By his own account, Salinger loved writing but hated publishing. So he stopped the one but never stopped the other. A woman with whom he was close said that by 1972, he had completed two new novels. When Salinger died, a neighbor revealed that the writer had told him that he had fifteen novels finished.
By 2013, the buzz was extremely specific. The Guardian reported that “five new Salinger books are expected between 2015 and 2020.” They even had the titles, although they were mostly colorless and on-the-nose enough to invite skepticism. These were The Last and Best of the Peter Pans, which actually dated from 1962; A World War II Love Story, about his first marriage; A Counterintelligence Agent's Diary, about his wartime experiences; A Religious Manual, “about Salinger's relationship with Advaita Vedanta Hinduism”; and The Complete Chronicle of the Glass Family, the large and brilliant crew that features in several of the Nine Stories, as well as in Franny and Zooey, and Raise High the Roof Beam, Carpenters and Seymour: An Introduction.
In 2019, Salinger’s son, the actor Matthew Salinger, heaped scorn upon the 2013 report, saying that the claims about the books that were coming were “total trash…. They have little to no bearing on reality.” He added that “anyone that understood my father at all would find the idea hysterically funny that he would write a book about his first brief marriage. It’s so far beyond the realm of plausibility.” And indeed, 2020 came and went, and none of these books appeared.
Yet Matthew Salinger also assured a waiting world that “most all of what he wrote will at some point be shared with the people that love reading his stuff.” But why hadn’t it appeared already? “It’s not ready. He wanted me to pull it together, and because of the scope of the job, he knew it would take a long time. This was somebody who was writing for 50 years without publishing, so that’s a lot of material. So there’s not a reluctance or a protectiveness: when it’s ready, we’re going to share it.”

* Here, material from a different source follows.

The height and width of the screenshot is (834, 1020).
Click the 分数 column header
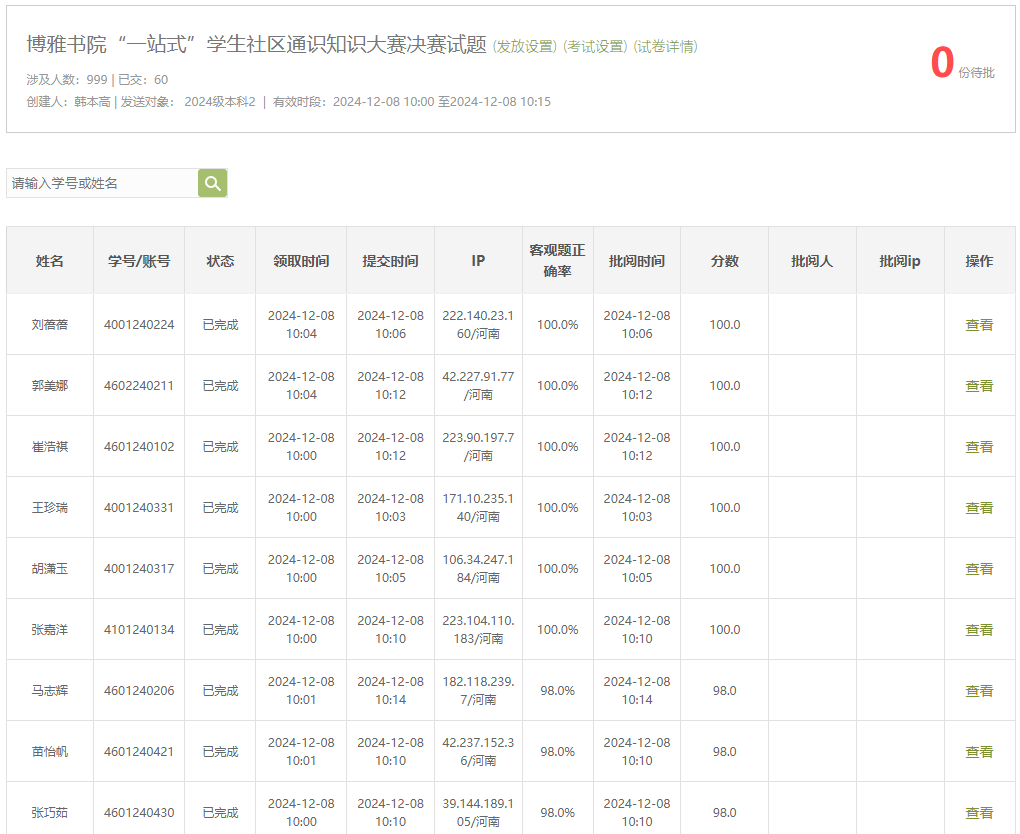(x=724, y=261)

On Oct. 25, 2023, Matthew Salinger told the Spanish-language El Diario: "It will be published as soon as it's ready. If I keep going at this pace, in about two years." He also teased the coming books, saying, “I can tell you that there will be surprises for both scholars and readers. I'm thinking of 'serious' readers. For someone looking for the latest bestseller or the book to lie on the beach with, maybe not so much.”
Well, that two-year mark is coming up in two weeks, and I’ll venture to predict that there will by then be neither any new J. D. Salinger books, or any news about when, if ever, they might appear. Yet the arrival date may have been pushed back farther: Smithsonian Magazine stated in 2019 that “Matt Salinger reveals... he and the author’s widow, Colleen O’Neill, are striving to release these unseen writings to the public once and for all—ideally at some point during the next decade.”

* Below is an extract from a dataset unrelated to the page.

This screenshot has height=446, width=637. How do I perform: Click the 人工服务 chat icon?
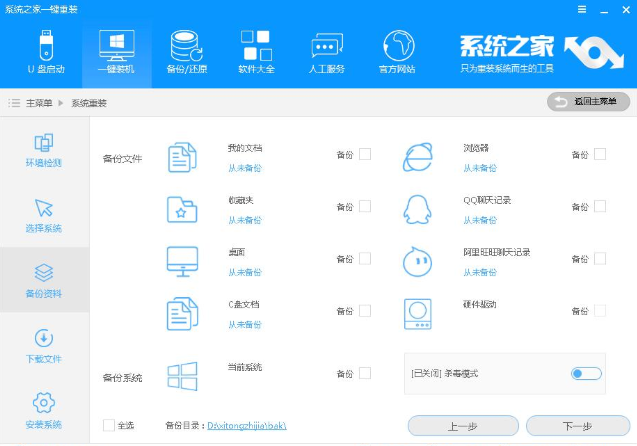point(327,46)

So… maybe we’ll see something by 2029. Or maybe not. The long delay invites speculation. It seems certain at this point that J. D. Salinger did not leave behind finished manuscripts in a conventional sense, whatever he told his friends or neighbors, and that his later writing has required much more editorial work than would ordinarily be the case. It may also be that he left behind conventional novel writing, or fiction writing, or any kind of writing to the extent that the later work is simply unreadable, or perhaps not even immediately recognizable as coherent.

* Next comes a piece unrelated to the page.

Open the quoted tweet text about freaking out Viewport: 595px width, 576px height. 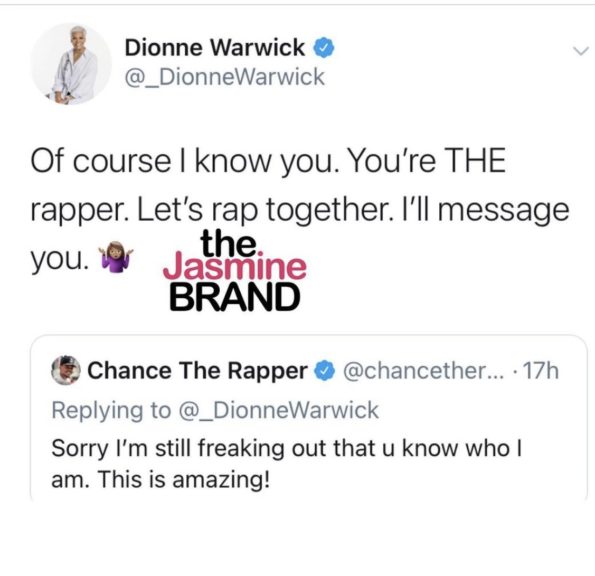286,464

After all, his last publication, a novella called Hapworth 16, 1924 that appeared in the New Yorker magazine in 1965 and was never collected or republished, is a largely charmless, sprawling thing that removes Seymour Glass, the protagonist and/or focus of several of Salinger’s published works, from the realm of humanity and makes him practically a demigod, a much less interesting figure than the wise, noble, and yet flawed human being that he had been initially.
So maybe there’s nothing really to wait for at all. Or maybe not. But if Matthew Salinger delays much longer, there will be no one still alive to recall why they so hotly anticipated the new books in the first place. At least he could, out of the goodness of his heart, offer us just one cool lima bean. He will know what I mean, and if you love J. D. Salinger's books, so do you.